# sound



## asm

When I try to listen to the vocabulary (sound icon next to the definition) some times the system reproduces the word twice, but almost simultaneously.  When that happen I can't understand what they say. IN some cases this happens when I click on the icon for the second time, but I think sometimes this happens even when it's the first time.
Is this a common problem? I don't know how to know if this is because of my computer configuration or if the problem comes from the website.

Thank you,

ASM


----------



## Egmont

I have no problems using Firefox on a Mac running System 10.6.8. What's yours?


----------



## asm

firefox (mac)




Egmont said:


> I have no problems using Firefox on a Mac running System 10.6.8. What's yours?


----------



## JamesM

By any chance are you clicking on it twice very quickly?  Could it be opening up two copies of the sound file?  That would be my guess.


----------



## mkellogg

I think the first thing to try is to upgrade your web browser to the latest version.


----------



## asm

NO, I am positive.

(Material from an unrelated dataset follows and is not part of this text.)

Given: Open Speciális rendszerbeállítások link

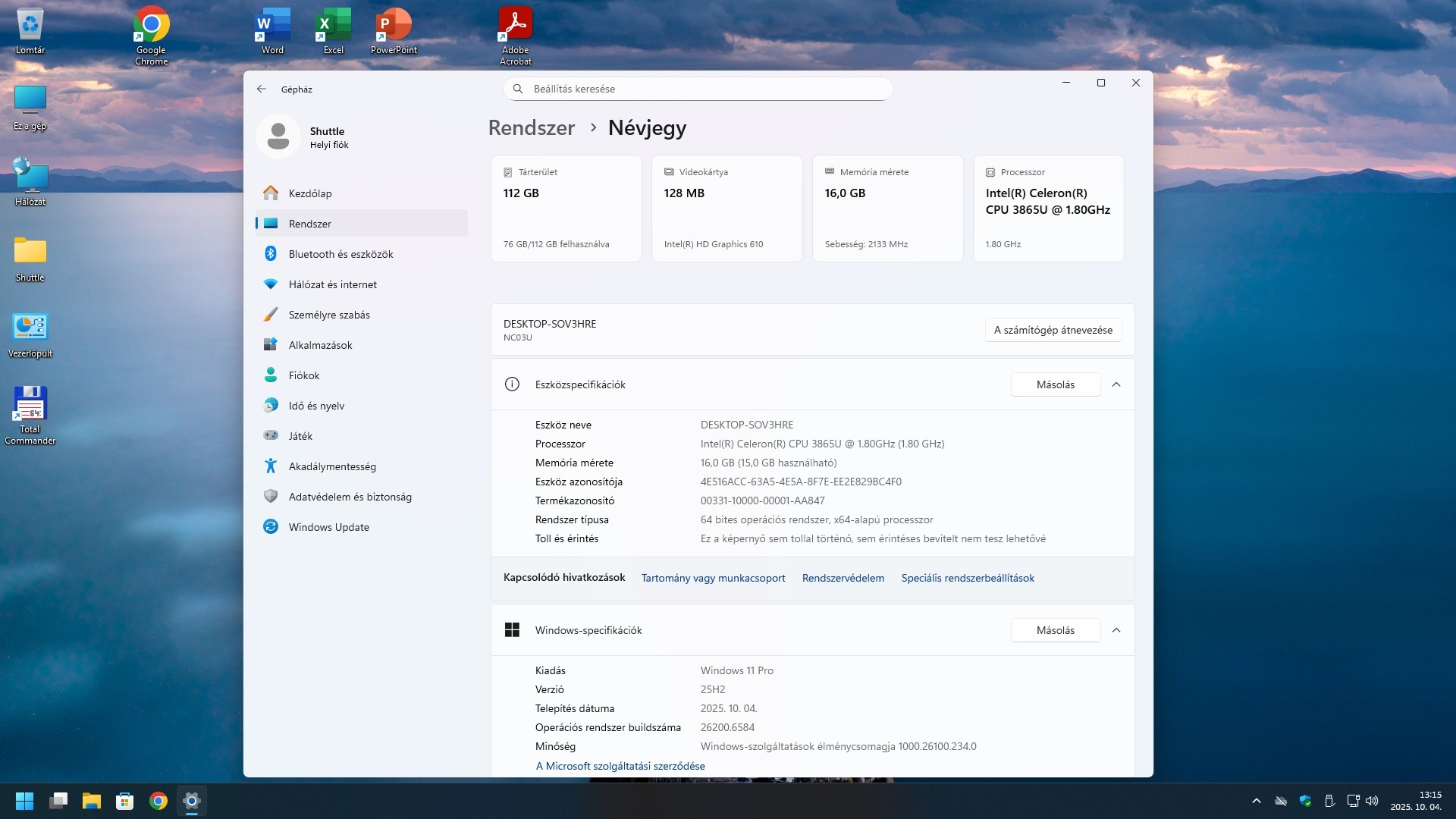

I can hear the voice once the first time, when I try to listen again, it comes twice, as described before.




JamesM said:


> By any chance are you clicking on it twice very quickly?  Could it be opening up two copies of the sound file?  That would be my guess.


----------



## jann

Back in the old version of the dictionaries (the current dictionary design dates to Feb. 2012) and when I was still running FireFox 3.5, I used to have problems with the audio pronunciation files -- big delays, inability to play any given sound file more than once, etc.  I can't remember if I ever had the exact problem you describe.  But I have not had any such problems recently.

Please do try updating your browser to see if that solves the problem.


----------



## asm

It's working now, it was the browser; I just installed a new version an now it's working OK.

Gracias por su ayuda

ASM





Egmont said:


> I have no problems using Firefox on a Mac running System 10.6.8. What's yours?


----------